Bagi saya yang hanya melewati jalur pendidikan formal dari SD hingga perguruan tinggi alias gak mondok. Bisa dibilang ilmu agama yang didapat masih sebatas kulit. Apalagi, seringkali justru muncul rasa percaya diri tinggi untuk menyampaikan ajaran Islam meskipun hanya berdasar pengetahuan dangkal. Bahkan yang muncul hanyalah dorongan ego belaka.
Sekitar akhir tahun 2015-an, saya mendapatkan momen langka untuk sowan ke pesantren Darussalamah yang dipimpin Ustadz Buwono. Di sana, saya bertemu dengan sosok yang kharismatik, Abah Yai Mustafid bin KH. Munawwir Sholeh. Selain Alim, beliau telah membesarkan pondoknya sejak 1982.

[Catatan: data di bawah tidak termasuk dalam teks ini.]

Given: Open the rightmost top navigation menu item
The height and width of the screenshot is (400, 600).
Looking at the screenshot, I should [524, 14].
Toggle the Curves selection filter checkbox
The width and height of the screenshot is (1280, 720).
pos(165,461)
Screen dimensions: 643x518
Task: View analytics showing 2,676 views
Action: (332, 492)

Ada berbagi wejangan yang membuat saya tertegun. Saat bercakap santai di halaman masjid, Mbah Yai mengingatkan kami tentang pentingnya tidak menyerah dalam mencari ilmu melalui guru-guru pesantren.
Dengan caranya yang khas, Mbah Yai berbagi kisah yang seolah mengajak kami menjelajah waktu. "Saya mendirikan pondok ini sejak tahun 1982, berarti sekarang sudah 33 tahun," ujar beliau.
Dari awal yang penuh keterbatasan, hanya berbekal sarung, satu setel pakaian, dan kitab Taqrib, beliau menyusuri rel Kereta hingga berhenti di Krian. Dalam ceritanya, ia mendengar lantunan ayat suci Al-Quran dari pengeras suara, beliau tergerak hatinya untuk berhenti dan mencari sumber suara itu. Teringat sabda Nabi bahwa ada yang membaca Al-Quran namun hanya memperoleh laknat darinya. Lantas Gus Tafid muda itu mendatangi langgar tersebut. Kemudian berbicara dengan orang yang membaca Quran dan menawarkan diri untuk mengajar. Dari sini, cikal bakal pondok Darussalamah di Katerungan bermula.
***
Setelah bercerita tentang masa-masa awal mendirikan pondok, tiba-tiba Mbah Yai membelokkan arah pembicaraan. Dengan gaya santainya, beliau memberikan ilustrasi tentang “hitungan duniawi” yang menggugah. Buat kami, lulusan kampus yang terbiasa mengukur sukses dengan gaji besar dan rumah megah, beliau memberikan perspektif yang berbeda.
“Wes, saiki ngene…” Mbah Yai memulai dengan nada berwibawa namun bersahaja.
"Apakah ada orang yang nggak kerja di kantor, nggak bawa lamaran kerja, tapi Allah menjamin kehidupannya? Ono ta wong ga kerja 33 tahun iso duwe dunyo gede?"